Eppure, lo stesso Biden sarebbe ancora reticente, in parte, all'idea di stringere la morsa sul petrolio russo. I suoi assistenti, infatti, hanno riferito che l'attuale presidente intende lasciare l'incarico con l'economia in buona posizione. Non solo, sia Biden sia Trump hanno promesso di sanzionare il petrolio iraniano. Un doppio colpo, tanto a Mosca quanto a Teheran, potrebbe ribaltare quanto detto sin qui. «Lo spazio per inasprire le sanzioni contro Russia e Iran non è illimitato» ha sintetizzato Bob McNally, fondatore e presidente del Rapidan Energy Group.
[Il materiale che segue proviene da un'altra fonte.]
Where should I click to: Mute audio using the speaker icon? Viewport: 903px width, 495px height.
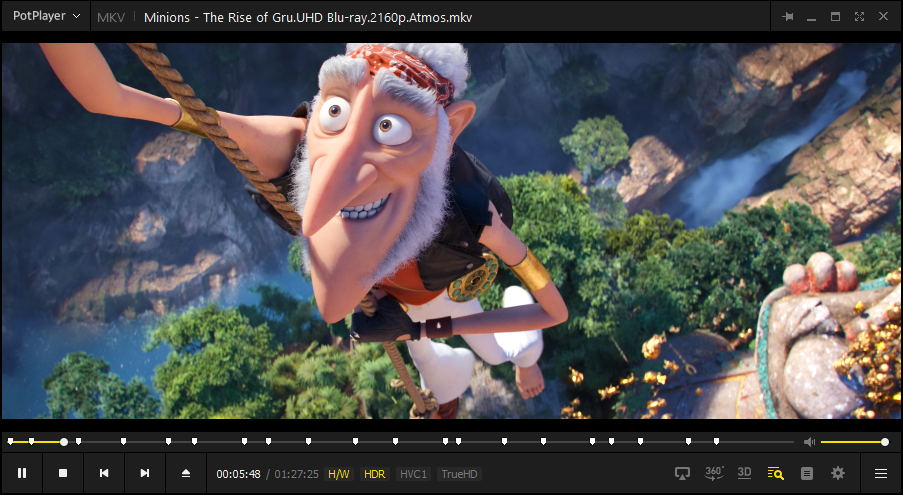[809, 442]
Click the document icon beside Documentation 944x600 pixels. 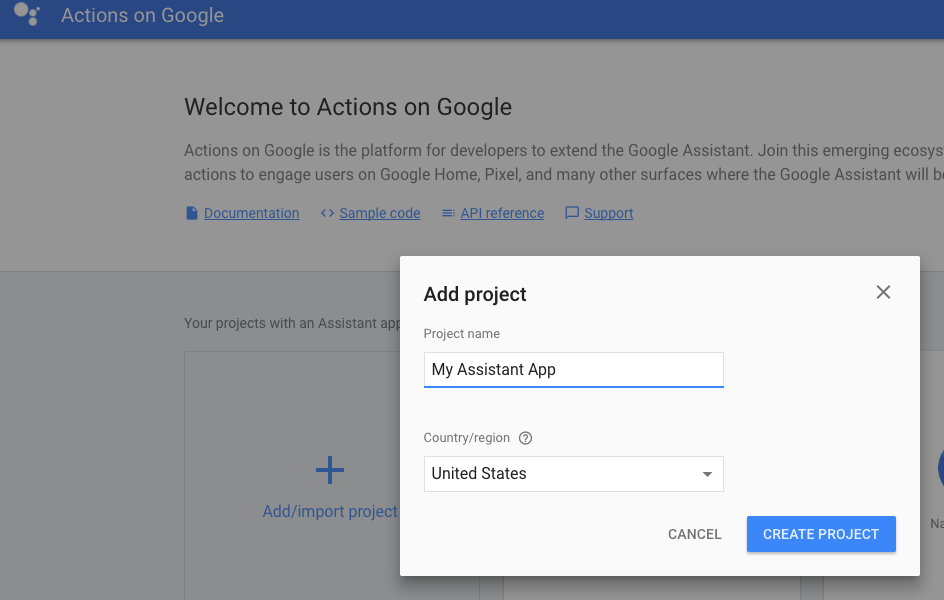pos(192,212)
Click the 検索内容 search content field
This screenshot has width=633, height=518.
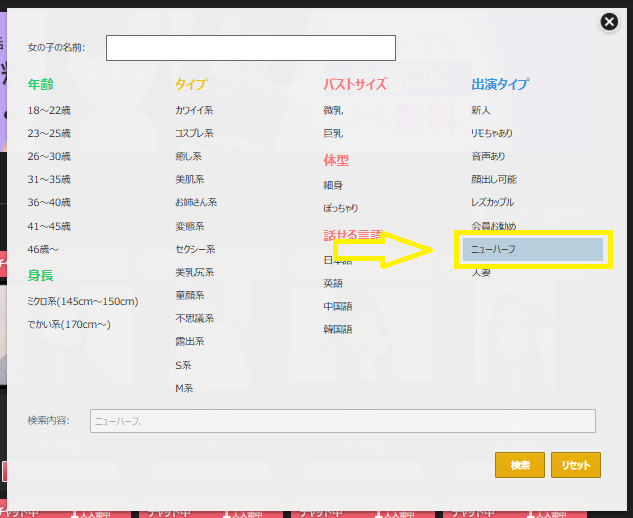coord(342,421)
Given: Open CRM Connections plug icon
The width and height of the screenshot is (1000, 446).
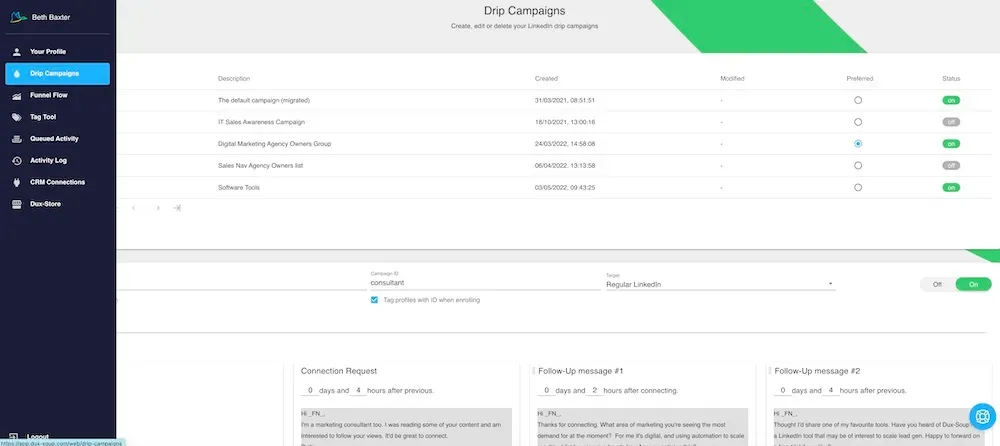Looking at the screenshot, I should [16, 182].
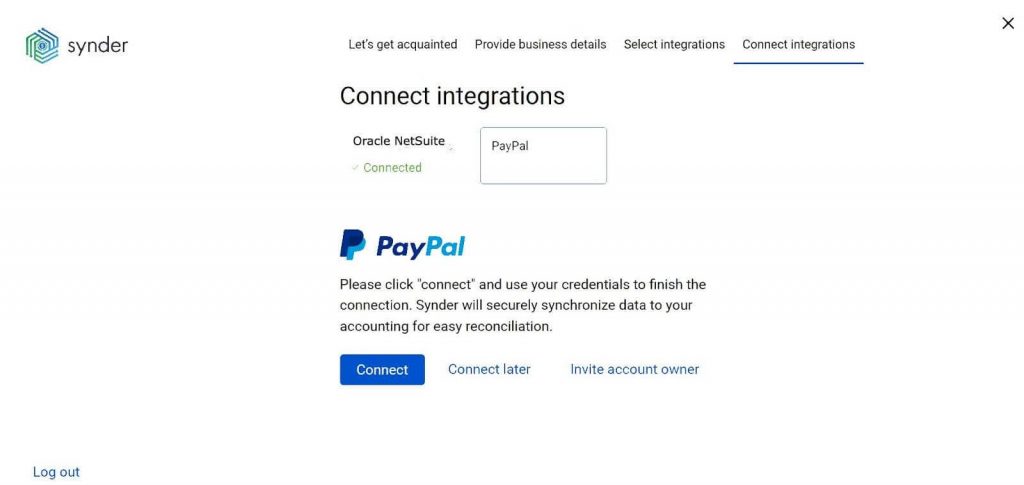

Mentre il tempo scorre sul mandato di Biden, chiedere conto alla Russia dell'aggressione all'Ucraina rimane una priorità assoluta. «È chiaro che l'energia è ancora la principale fonte di reddito della Russia per finanziare la sua guerra» ha chiosato Harrell. «Una in questo senso sarebbe una gradita chiusura della campagna di sanzioni di Biden contro la Russia».